Stored records:
- Opening Delimiter -
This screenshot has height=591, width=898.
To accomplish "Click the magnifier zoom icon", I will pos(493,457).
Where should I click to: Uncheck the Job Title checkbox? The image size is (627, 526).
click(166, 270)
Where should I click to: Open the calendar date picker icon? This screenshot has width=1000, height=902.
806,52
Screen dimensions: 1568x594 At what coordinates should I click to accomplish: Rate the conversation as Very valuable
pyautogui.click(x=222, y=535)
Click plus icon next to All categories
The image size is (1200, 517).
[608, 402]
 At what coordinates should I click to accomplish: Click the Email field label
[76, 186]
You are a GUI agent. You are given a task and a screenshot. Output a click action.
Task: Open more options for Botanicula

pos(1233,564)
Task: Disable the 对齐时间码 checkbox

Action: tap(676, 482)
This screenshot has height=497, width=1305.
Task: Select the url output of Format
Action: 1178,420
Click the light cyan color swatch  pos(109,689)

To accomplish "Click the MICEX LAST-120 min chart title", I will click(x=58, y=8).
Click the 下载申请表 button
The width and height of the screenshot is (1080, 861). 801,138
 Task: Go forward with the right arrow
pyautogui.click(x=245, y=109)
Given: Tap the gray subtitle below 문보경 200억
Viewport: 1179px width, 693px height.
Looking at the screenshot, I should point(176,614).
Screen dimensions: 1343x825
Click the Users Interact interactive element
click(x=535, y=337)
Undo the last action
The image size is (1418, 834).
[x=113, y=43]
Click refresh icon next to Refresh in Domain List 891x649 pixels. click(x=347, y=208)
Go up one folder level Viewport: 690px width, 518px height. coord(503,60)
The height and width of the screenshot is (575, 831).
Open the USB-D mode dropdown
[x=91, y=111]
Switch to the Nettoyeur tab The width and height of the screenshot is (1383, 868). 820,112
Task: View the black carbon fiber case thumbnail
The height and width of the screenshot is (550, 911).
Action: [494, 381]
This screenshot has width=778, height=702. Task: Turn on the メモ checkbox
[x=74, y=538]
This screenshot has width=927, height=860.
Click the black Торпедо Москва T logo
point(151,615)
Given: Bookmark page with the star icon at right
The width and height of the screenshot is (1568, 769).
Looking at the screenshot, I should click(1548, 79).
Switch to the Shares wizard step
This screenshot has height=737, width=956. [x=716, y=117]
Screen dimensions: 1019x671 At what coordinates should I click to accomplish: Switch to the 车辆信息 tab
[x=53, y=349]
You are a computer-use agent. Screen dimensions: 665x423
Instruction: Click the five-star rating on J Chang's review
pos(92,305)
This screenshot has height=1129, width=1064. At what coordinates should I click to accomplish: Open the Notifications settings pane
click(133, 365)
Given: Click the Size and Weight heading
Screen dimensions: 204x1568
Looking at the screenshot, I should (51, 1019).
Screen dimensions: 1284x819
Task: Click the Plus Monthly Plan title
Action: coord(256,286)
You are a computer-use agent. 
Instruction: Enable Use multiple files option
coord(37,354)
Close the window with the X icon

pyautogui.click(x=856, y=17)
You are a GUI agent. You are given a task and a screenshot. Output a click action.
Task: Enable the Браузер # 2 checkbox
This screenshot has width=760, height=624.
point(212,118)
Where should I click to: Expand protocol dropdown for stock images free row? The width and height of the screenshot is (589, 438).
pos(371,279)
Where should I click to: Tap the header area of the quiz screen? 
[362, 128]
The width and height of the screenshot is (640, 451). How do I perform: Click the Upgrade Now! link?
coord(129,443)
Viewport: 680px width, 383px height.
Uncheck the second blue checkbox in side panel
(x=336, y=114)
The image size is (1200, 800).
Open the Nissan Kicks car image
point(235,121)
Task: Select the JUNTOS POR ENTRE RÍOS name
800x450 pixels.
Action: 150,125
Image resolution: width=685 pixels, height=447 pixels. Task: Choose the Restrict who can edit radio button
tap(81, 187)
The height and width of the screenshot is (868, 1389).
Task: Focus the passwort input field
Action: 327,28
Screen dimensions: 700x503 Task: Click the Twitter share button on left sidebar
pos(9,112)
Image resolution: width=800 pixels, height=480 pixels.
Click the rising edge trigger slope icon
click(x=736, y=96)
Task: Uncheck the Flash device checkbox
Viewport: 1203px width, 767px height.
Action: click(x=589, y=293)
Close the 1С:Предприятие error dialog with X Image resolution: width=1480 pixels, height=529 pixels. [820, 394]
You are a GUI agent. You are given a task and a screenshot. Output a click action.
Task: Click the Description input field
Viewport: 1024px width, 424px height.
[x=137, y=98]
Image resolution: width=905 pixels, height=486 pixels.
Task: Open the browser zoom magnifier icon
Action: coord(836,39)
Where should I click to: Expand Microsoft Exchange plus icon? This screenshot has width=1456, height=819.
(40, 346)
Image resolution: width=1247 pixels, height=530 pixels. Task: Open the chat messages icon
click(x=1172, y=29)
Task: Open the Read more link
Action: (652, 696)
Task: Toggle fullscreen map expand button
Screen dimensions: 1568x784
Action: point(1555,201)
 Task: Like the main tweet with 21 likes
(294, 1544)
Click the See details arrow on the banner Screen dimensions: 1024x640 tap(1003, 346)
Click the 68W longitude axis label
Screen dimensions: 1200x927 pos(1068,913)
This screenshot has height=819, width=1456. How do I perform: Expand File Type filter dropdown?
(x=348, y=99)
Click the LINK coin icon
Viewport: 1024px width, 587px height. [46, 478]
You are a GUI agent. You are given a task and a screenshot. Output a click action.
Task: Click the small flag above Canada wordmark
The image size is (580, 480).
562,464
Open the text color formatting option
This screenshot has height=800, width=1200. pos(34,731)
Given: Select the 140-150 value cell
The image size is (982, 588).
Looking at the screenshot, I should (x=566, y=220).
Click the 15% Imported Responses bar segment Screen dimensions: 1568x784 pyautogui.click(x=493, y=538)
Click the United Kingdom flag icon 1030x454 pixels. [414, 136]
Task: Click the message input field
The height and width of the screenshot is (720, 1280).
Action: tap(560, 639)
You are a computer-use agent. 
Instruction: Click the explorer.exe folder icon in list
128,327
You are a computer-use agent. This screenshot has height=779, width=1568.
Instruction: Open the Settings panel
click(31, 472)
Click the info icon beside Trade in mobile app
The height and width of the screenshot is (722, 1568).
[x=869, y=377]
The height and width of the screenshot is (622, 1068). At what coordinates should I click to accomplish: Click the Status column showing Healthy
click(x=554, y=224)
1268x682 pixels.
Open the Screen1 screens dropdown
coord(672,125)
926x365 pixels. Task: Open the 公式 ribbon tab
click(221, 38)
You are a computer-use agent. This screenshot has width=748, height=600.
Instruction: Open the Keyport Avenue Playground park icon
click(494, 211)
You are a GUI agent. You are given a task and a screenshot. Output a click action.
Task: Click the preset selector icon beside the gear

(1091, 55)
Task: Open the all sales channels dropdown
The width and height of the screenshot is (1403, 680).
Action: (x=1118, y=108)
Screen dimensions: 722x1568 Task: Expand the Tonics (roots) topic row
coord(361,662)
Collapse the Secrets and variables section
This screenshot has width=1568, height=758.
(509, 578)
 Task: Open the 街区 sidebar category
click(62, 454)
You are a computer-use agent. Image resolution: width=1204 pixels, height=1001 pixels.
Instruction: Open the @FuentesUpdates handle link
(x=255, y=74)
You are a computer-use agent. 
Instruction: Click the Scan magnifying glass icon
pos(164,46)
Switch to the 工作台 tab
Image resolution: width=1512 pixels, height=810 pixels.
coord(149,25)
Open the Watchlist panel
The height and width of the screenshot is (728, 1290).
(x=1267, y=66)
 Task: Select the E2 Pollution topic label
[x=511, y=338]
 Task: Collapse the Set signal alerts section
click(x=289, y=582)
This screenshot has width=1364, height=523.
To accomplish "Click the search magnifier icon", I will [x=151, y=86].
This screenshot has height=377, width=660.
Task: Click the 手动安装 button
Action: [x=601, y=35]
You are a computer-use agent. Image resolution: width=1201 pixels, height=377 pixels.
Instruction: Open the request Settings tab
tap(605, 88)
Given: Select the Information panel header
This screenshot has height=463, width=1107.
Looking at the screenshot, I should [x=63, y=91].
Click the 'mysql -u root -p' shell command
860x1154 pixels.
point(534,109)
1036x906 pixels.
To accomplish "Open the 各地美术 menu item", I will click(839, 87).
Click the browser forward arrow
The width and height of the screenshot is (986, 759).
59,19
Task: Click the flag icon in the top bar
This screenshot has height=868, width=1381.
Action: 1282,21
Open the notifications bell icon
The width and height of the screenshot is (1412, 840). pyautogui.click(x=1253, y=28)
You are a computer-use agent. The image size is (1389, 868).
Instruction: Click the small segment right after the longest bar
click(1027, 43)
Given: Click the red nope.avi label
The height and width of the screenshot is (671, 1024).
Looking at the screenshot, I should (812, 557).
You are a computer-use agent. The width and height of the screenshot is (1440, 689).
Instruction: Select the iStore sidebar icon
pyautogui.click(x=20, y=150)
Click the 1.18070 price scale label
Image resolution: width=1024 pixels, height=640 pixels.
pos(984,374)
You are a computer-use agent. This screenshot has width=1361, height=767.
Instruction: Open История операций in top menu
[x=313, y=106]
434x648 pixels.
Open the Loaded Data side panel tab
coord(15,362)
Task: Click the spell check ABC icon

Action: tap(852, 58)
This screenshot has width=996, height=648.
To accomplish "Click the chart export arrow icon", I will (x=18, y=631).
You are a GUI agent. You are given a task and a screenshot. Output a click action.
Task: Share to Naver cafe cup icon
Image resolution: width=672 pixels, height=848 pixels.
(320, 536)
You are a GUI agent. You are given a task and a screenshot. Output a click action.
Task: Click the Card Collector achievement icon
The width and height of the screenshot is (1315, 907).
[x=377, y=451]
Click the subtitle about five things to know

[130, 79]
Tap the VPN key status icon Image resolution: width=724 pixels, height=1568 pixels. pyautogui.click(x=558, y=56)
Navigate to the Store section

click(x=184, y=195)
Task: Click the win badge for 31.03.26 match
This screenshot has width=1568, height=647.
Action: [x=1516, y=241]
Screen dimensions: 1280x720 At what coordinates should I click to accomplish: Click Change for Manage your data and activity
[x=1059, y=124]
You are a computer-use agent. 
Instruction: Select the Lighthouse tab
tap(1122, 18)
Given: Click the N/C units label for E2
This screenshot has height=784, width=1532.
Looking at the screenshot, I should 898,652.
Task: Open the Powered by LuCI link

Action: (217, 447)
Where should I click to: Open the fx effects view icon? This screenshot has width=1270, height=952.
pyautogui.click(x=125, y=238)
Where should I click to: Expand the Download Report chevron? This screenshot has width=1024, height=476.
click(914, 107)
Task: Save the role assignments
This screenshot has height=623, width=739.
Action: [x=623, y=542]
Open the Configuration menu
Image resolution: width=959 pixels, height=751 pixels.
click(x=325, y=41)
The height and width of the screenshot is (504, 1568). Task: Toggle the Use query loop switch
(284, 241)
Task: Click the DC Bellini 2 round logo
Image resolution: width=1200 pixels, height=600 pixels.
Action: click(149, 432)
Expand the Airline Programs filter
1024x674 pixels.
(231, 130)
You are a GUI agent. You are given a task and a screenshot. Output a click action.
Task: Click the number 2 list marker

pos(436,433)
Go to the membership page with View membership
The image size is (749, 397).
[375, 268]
- Closing Delimiter -
Above are the records; copy exactly the lines from the line with "The image size is (580, 480)." through the line with "Click the info", both included.

The image size is (580, 480).
562,464
Open the text color formatting option
This screenshot has height=800, width=1200. pos(34,731)
Given: Select the 140-150 value cell
The image size is (982, 588).
Looking at the screenshot, I should (x=566, y=220).
Click the 15% Imported Responses bar segment Screen dimensions: 1568x784 pyautogui.click(x=493, y=538)
Click the United Kingdom flag icon 1030x454 pixels. [414, 136]
Task: Click the message input field
The height and width of the screenshot is (720, 1280).
Action: tap(560, 639)
You are a computer-use agent. 
Instruction: Click the explorer.exe folder icon in list
128,327
You are a computer-use agent. This screenshot has height=779, width=1568.
Instruction: Open the Settings panel
click(31, 472)
Click the info icon beside Trade in mobile app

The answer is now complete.